Brown & Evans handled whatever types of cases came through the door, basically.

“I didn’t have the option of specializing in a particular area of the law,” Chancellor Evans said. “Real estate closings, wills, traffic violations, breach of contract matters; you name it, everything that came through the door that was income producing.”

The high point in his private practice came in 1979, when Chancellor Evans argued and won a habeas corpus case, Parker v. Randolph, before the Supreme Court of the United States.

“Lawyers from all over the country wanted me to turn the case over to them, and I told them no way because very few opportunities come when a lawyer gets to personally argue before the United States Supreme Court,” Chancellor Evans said.  “It was a very memorable occasion.”

An audio recording of the oral arguments before the United States Supreme Court can be found here.

In 1980, George Brown became the first African American justice on the Tennessee Supreme Court when he was appointed to that position by Governor Lamar Alexander. He would subsequently lose election to that seat, but would become a long-serving circuit court judge.

Chancellor Evans formed a new firm, Evans & Kyle, shortly after Brown left to begin his judicial career. Chancellor Evans was senior partner in that firm, which also employed future 30th Judicial District Circuit Court Judge Rita Stotts.

Chancellor Evans stayed with that firm until 1994, when a new opportunity arose. City of Memphis Mayor Willie Herenton approached him and asked if he would be interested in becoming a municipal judge. At first, Chancellor Evans was not sure if he was interested. He enjoyed his career as an attorney. But after thinking it over and gathering input from his family and Judge Brown, he accepted.

Chancellor Evans took to the new job immediately.

“Because I had handled so many different types of cases, I felt I was able to transition into being a judge without much difficulty,” he said. By that time, he had seen a lot of judges in actions, too, having argued in practically every level of the judicial system.

After four years of dealing with traffic violations and other minor cases that were easily disposed of, Chancellor Evans decided to attempt another career change.

“I wanted something more challenging,” he said.

He chose to run against longtime incumbent Chancellor Neal Small in the 1998 election.

“I decided I’d give it a shot,” Chancellor Evans said. “I was fortunate enough to win.”

Chancellor Evans soon found that he enjoyed the added responsibility and complexity that came with chancery court cases.

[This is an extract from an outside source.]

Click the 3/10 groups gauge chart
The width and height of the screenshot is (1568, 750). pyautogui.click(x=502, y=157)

“As a judge of the Chancery Court I was able to make rulings and decisions based on what I felt to be equitable and just,” he said. “Most of the cases in Chancery Court are not jury cases. The judge has to make decisions based on his determination as to whether it’s fair or equitable.”

Chancellor Evans has presided over numerous high-profile cases during his tenure on the court, including cases involving FedEx, the Memphis Grizzlies NBA team, and Shelby County Juvenile Court.

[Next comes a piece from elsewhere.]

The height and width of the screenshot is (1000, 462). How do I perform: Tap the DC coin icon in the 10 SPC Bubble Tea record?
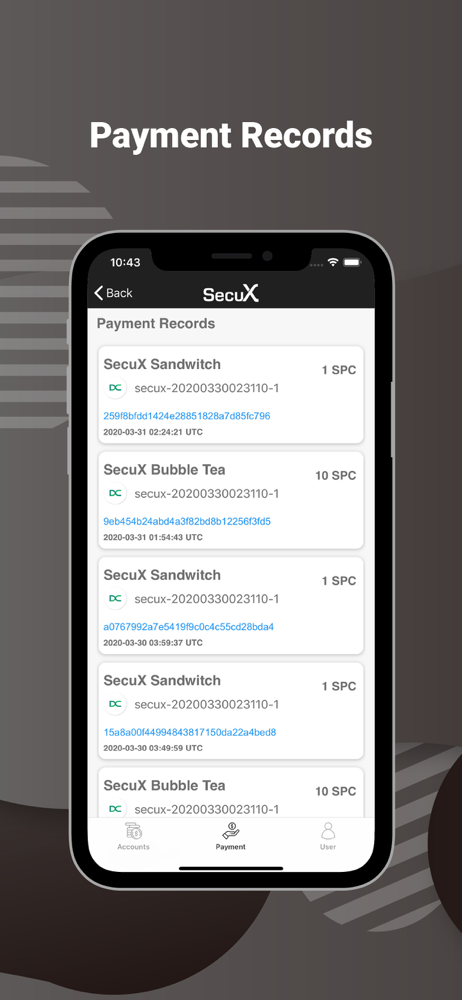[x=116, y=493]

No matter the case, Chancellor Evans has always followed the same guideline.

“Listen and try to be as fair and equitable as possible,” he said.

This means that Chancellor Evans never based decisions on what he thought appellate courts would do.

“They make mistakes just like we make mistakes,” he said.

And while he has always tried his best to make the right decisions, a central aspect of his judicial philosophy is humility.

“One thing I know is no judge knows everything,” he said. “And no lawyer knows everything.” That is why good arguments are so necessary. They can persuade when difficult matters are in play.

Outside of the courtroom, Chancellor Evans is a stalwart member of Magnolia First Baptist Church. His mother would take him there when he was a child, and he has been going ever since. His step-grandfather was one of the church's three founders.

He has been married to his wife, Elise, since 1973. They have two adult children, Jonathan Christian Evans, an information technology specialist, and Walter Evans, II, an attorney in Shelby County.

Looking back at his life and long career, hard work and all, Chancellor Evans ultimately ascribes his success to one thing.

“The good Lord has been with me all the way,” he said. “That’s all I can say.”